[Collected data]
- - - - - - -
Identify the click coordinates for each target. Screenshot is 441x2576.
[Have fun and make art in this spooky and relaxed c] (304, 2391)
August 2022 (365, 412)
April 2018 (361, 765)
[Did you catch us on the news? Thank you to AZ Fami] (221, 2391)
- - - - - - -
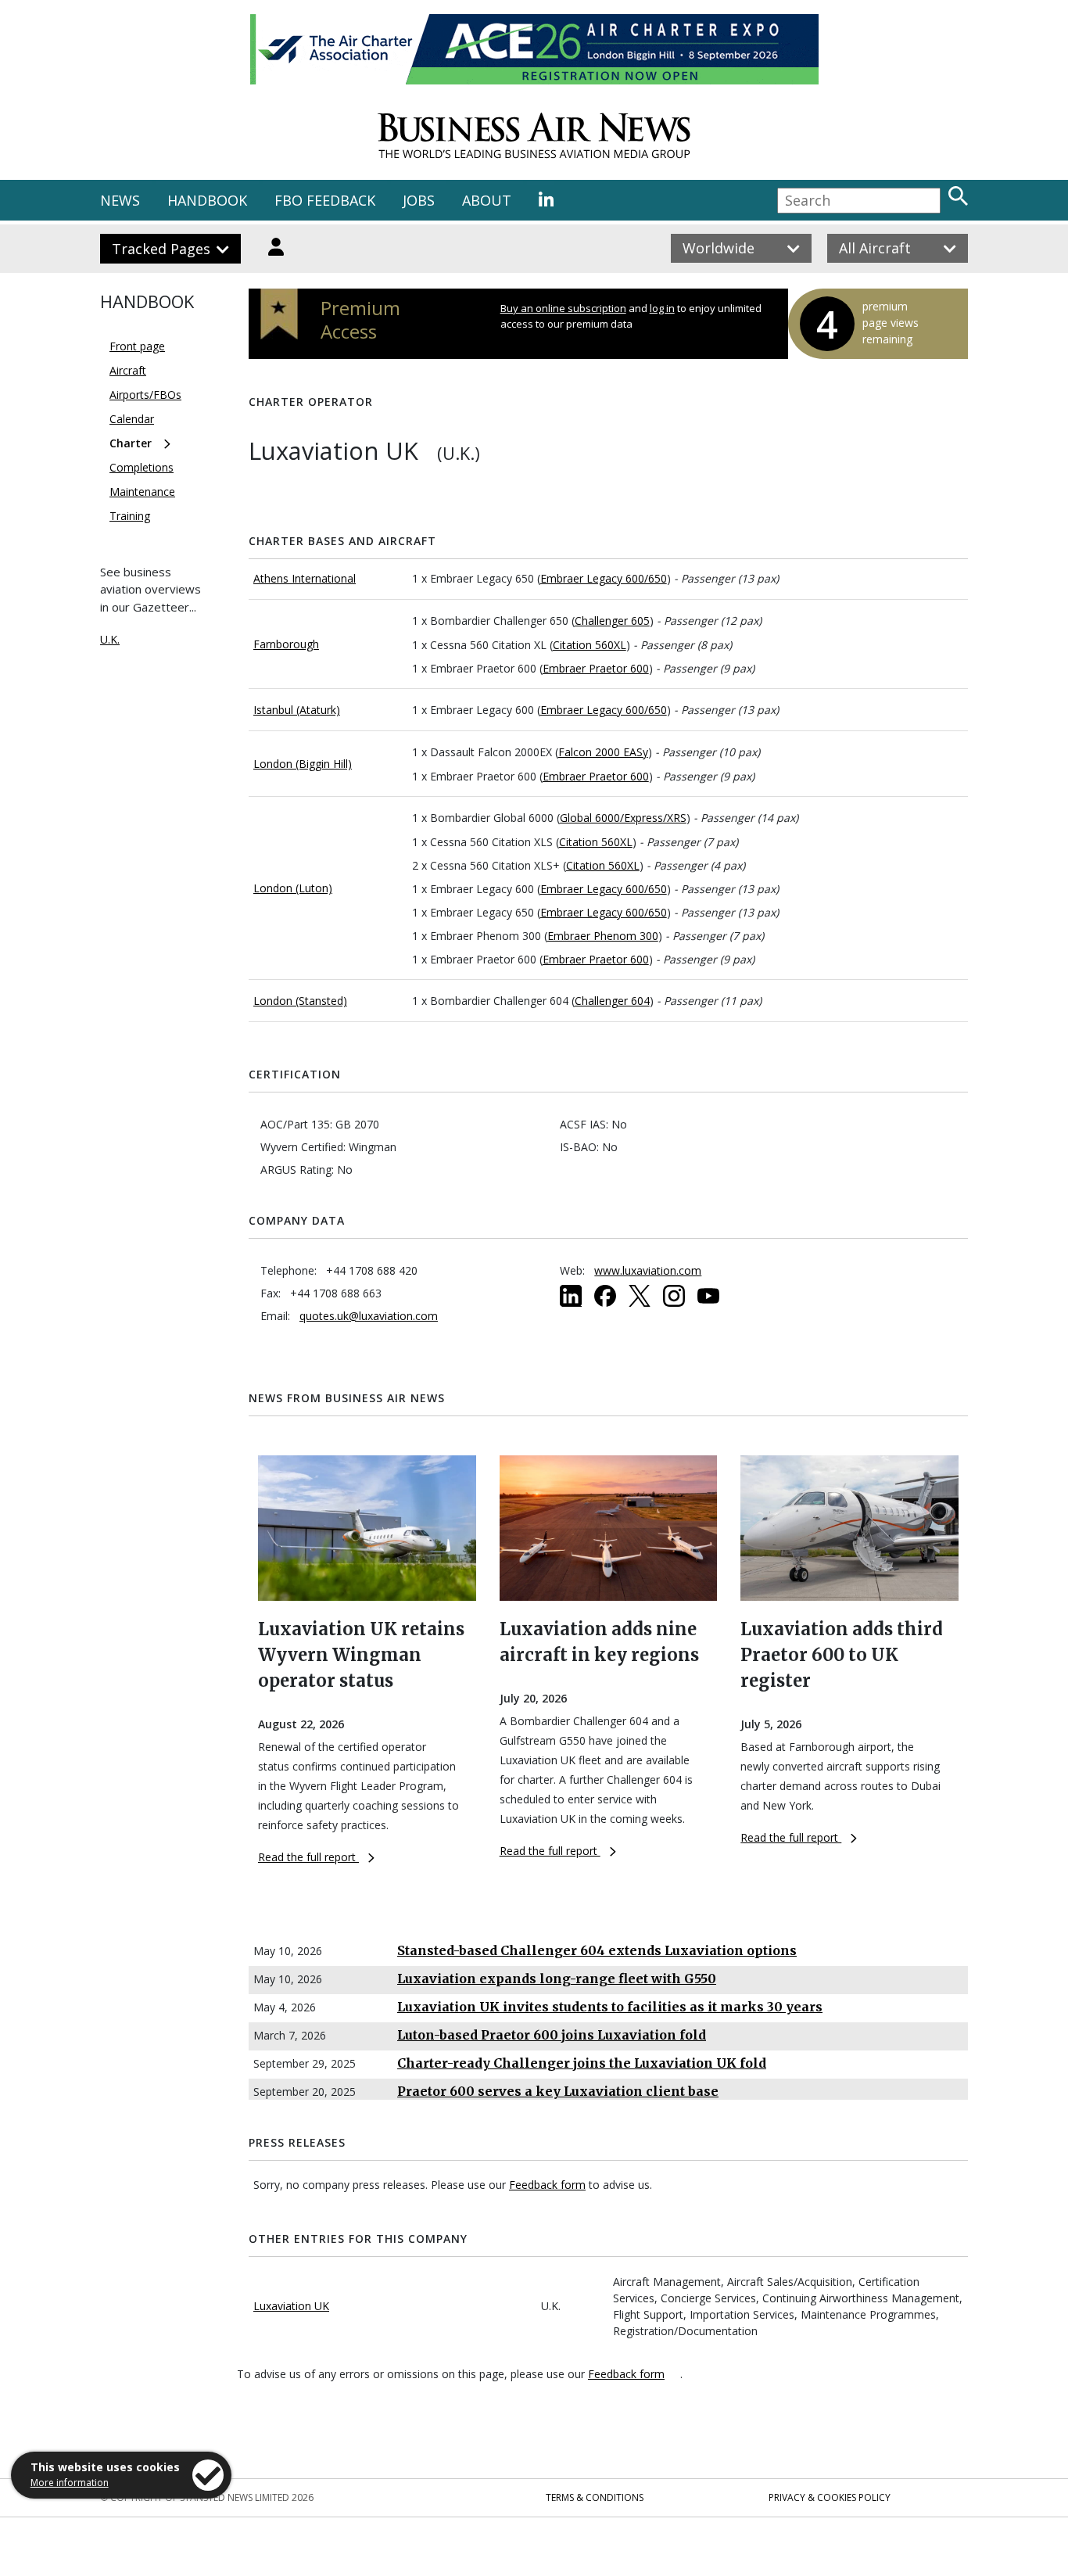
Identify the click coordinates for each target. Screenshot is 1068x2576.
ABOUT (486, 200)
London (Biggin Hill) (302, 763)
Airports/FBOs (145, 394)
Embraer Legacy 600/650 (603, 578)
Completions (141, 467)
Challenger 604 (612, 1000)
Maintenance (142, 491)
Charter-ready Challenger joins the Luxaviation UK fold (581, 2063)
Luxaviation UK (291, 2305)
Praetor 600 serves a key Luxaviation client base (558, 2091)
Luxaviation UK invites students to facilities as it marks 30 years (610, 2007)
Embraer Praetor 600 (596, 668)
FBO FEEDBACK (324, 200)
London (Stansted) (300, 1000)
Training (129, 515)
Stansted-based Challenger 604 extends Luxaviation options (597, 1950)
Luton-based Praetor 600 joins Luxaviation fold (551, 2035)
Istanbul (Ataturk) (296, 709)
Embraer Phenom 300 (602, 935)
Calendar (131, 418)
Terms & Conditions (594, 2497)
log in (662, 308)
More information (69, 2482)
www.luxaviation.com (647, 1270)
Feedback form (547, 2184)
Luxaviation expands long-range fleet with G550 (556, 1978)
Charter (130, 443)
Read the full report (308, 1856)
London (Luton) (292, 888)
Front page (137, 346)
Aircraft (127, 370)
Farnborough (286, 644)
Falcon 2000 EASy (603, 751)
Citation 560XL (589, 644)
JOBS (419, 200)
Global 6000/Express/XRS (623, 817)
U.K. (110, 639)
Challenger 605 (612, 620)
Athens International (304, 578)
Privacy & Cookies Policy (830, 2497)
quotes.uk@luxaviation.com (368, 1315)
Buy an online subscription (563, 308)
- - - - - - -
**WORK ORDER:**
Print exactly the lines above, between the one holding "Screenshot is 441x2576." and the one holding "[Did you catch", inclusive, and nothing besides.

**TASK RESPONSE:**
Identify the click coordinates for each target. Screenshot is 441x2576.
[Have fun and make art in this spooky and relaxed c] (304, 2391)
August 2022 (365, 412)
April 2018 (361, 765)
[Did you catch us on the news? Thank you to AZ Fami] (221, 2391)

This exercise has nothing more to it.